Awesome
minbpe-rs
Port of Andrej Karpathy's minbpe to Rust.
Quick Start
Create a Rust application crate with cargo
,
$> cargo new minbpe-test
In the resulting project, add minbpe
to Cargo.toml
,
[dependencies]
minbpe = "0.1.0"
Refer crates.io
for selecting the latest version. Next in src/main.rs
,
use std::path::Path;
use minbpe::{BasicTokenizer, Saveable, Tokenizer, Trainable};
fn main() {
let text = "aaabdaaabac" ;
let mut tokenizer = BasicTokenizer::new() ;
tokenizer.train( text , 256 + 3 , false ) ;
println!( "{:?}" , tokenizer.encode(text) ) ;
println!( "{:?}" , tokenizer.decode( &[258, 100, 258, 97, 99] ) ) ;
tokenizer.save( Path::new( "./" ) , "toy" ) ;
}
Execute the binary with cargo run
,
$> cargo run
...
Compiling minbpe-test v0.1.0 (~/minbpe-test)
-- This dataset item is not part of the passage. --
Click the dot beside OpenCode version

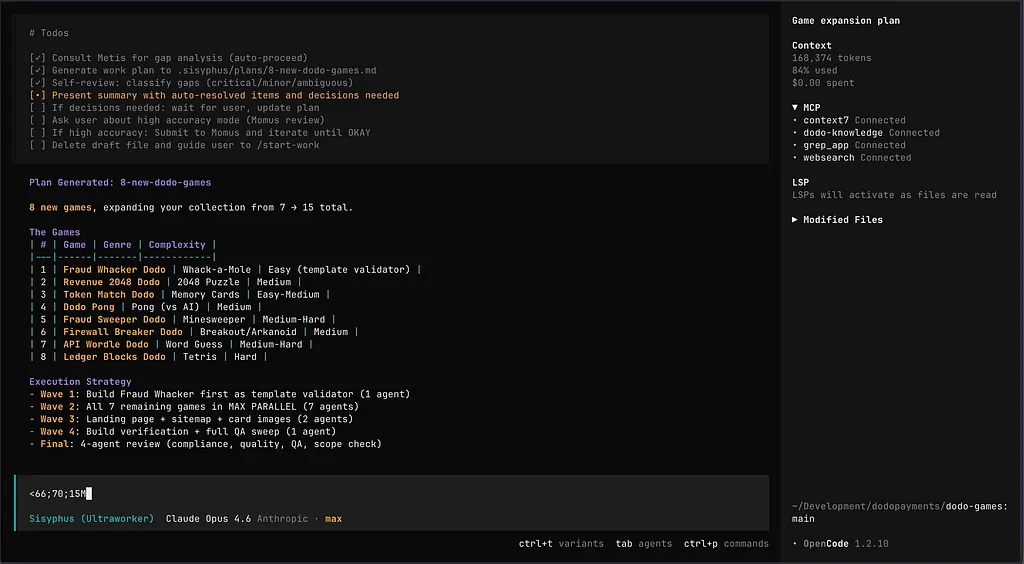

Finished dev [unoptimized + debuginfo] target(s) in 15.71s
Running `target/debug/minbpe-test`
[258, 100, 258, 97, 99]
"aaabdaaabac"
License
Licensed under either of
- Apache License, Version 2.0 (LICENSE-APACHE or http://www.apache.org/licenses/LICENSE-2.0)
- MIT license (LICENSE-MIT or http://opensource.org/licenses/MIT)
at your option.
Contribution
Unless you explicitly state otherwise, any contribution intentionally submitted for inclusion in the work by you, as defined in the Apache-2.0 license, shall be dual licensed as above, without any additional terms or conditions.